Search each line of the data for the word "computer"; copy every line where it is found.
-- DATA SHOWN follows --
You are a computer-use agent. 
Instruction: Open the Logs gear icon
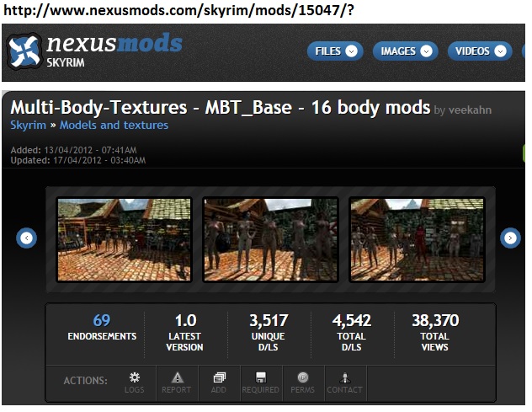tap(135, 377)
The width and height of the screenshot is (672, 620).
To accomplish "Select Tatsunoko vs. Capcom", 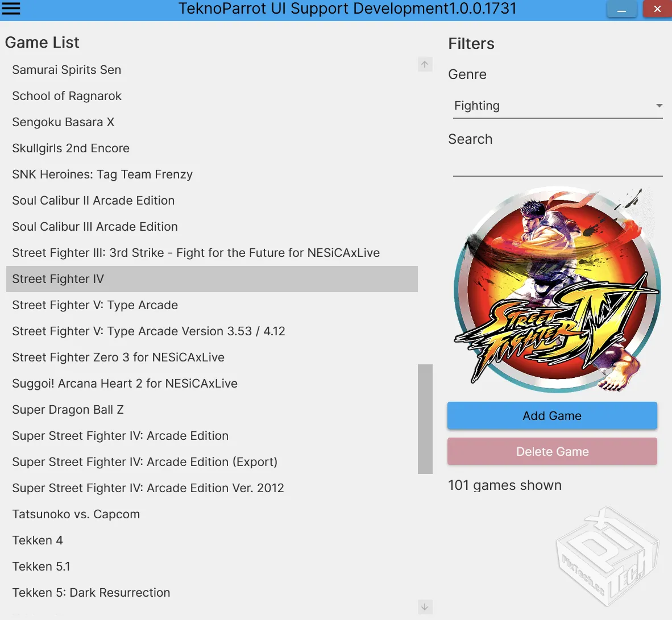I will [x=76, y=514].
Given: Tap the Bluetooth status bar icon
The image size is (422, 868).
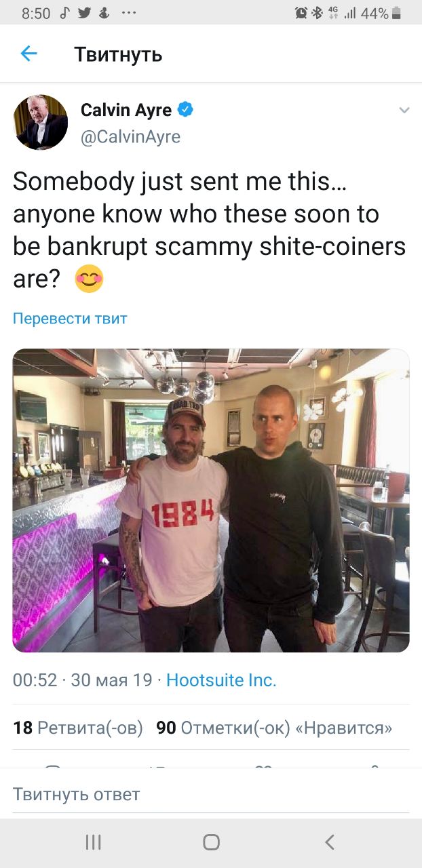Looking at the screenshot, I should 317,13.
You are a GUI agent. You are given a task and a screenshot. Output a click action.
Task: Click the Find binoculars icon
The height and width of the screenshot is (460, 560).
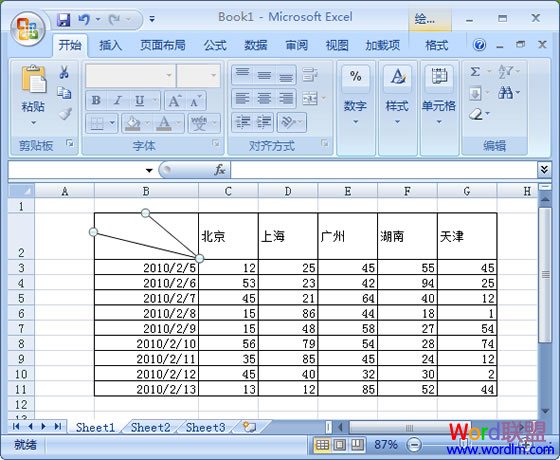click(505, 93)
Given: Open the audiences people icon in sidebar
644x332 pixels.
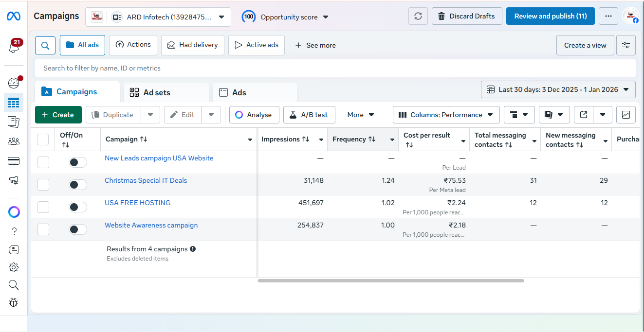Looking at the screenshot, I should [x=14, y=141].
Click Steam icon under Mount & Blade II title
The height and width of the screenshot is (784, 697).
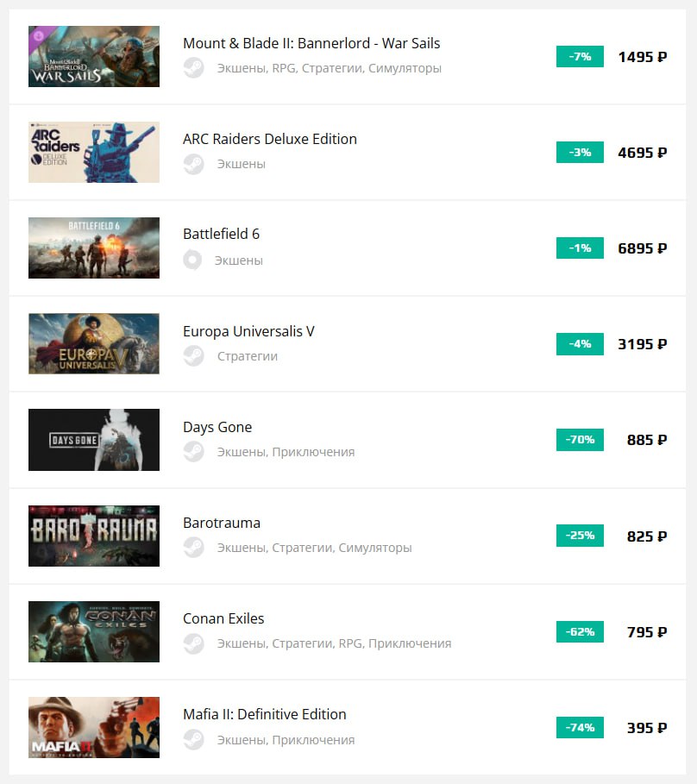click(x=194, y=68)
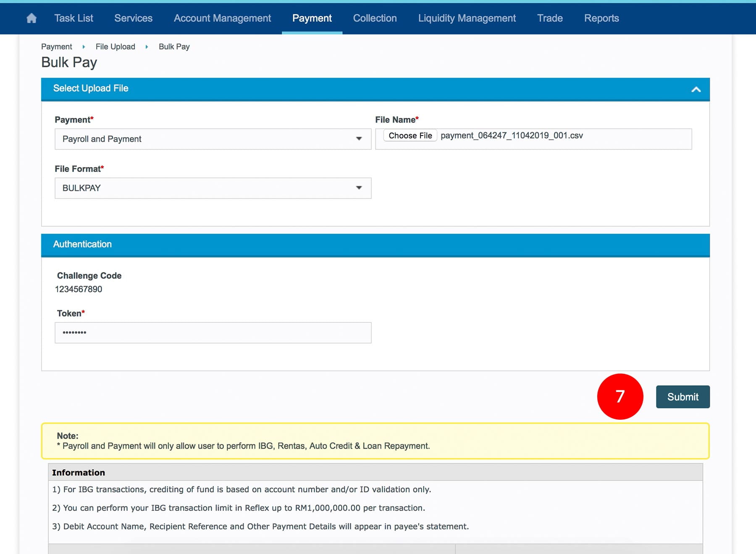Open the Account Management menu
The width and height of the screenshot is (756, 554).
point(222,18)
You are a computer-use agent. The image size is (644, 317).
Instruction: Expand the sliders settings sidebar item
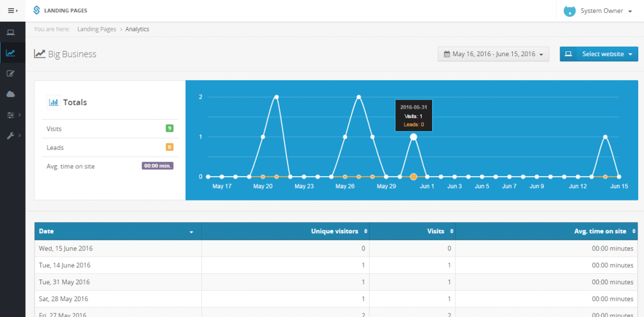tap(12, 115)
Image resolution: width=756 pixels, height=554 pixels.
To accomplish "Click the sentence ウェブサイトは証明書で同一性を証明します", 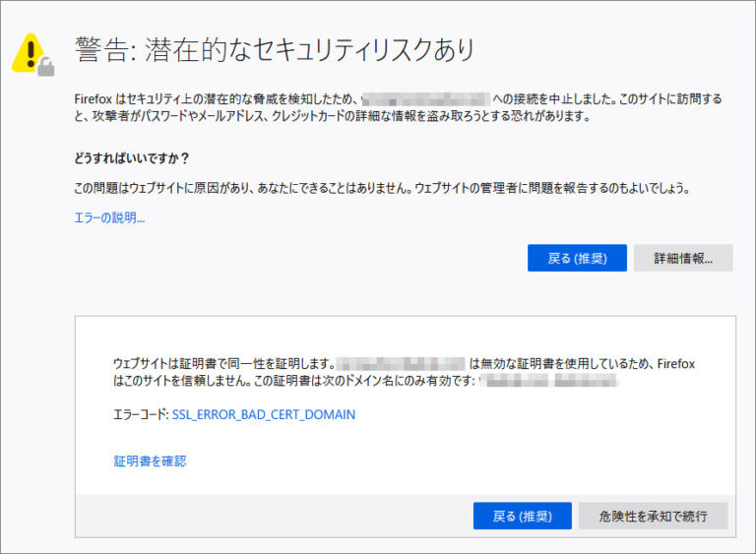I will (222, 363).
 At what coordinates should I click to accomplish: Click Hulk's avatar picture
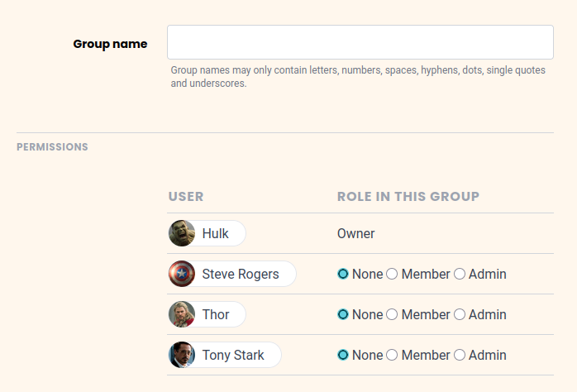point(182,233)
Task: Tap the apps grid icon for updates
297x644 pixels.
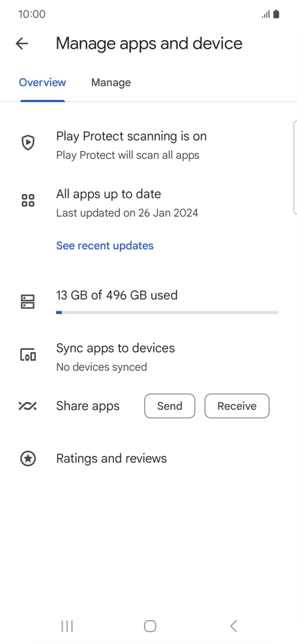Action: point(28,201)
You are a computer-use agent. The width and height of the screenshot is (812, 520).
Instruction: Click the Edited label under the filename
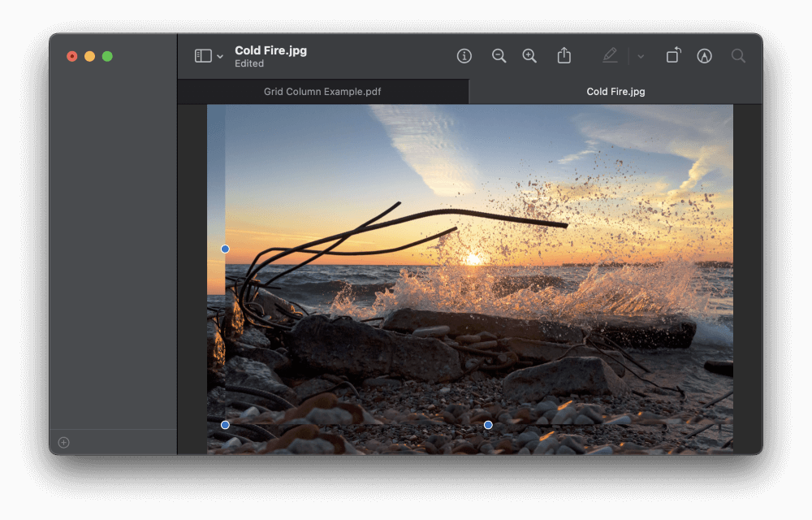click(248, 63)
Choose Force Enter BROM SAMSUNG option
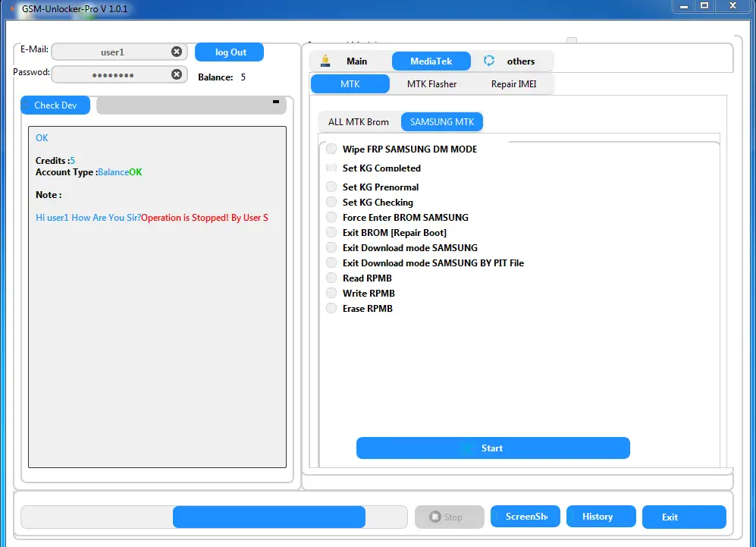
-- DATA SHOWN concluded --
§ **PROBLEM SOLUTION**
You are a computer-use agent. 
You are a computer-use agent. The image size is (644, 317).
You are a computer-use agent. The width and height of the screenshot is (812, 520).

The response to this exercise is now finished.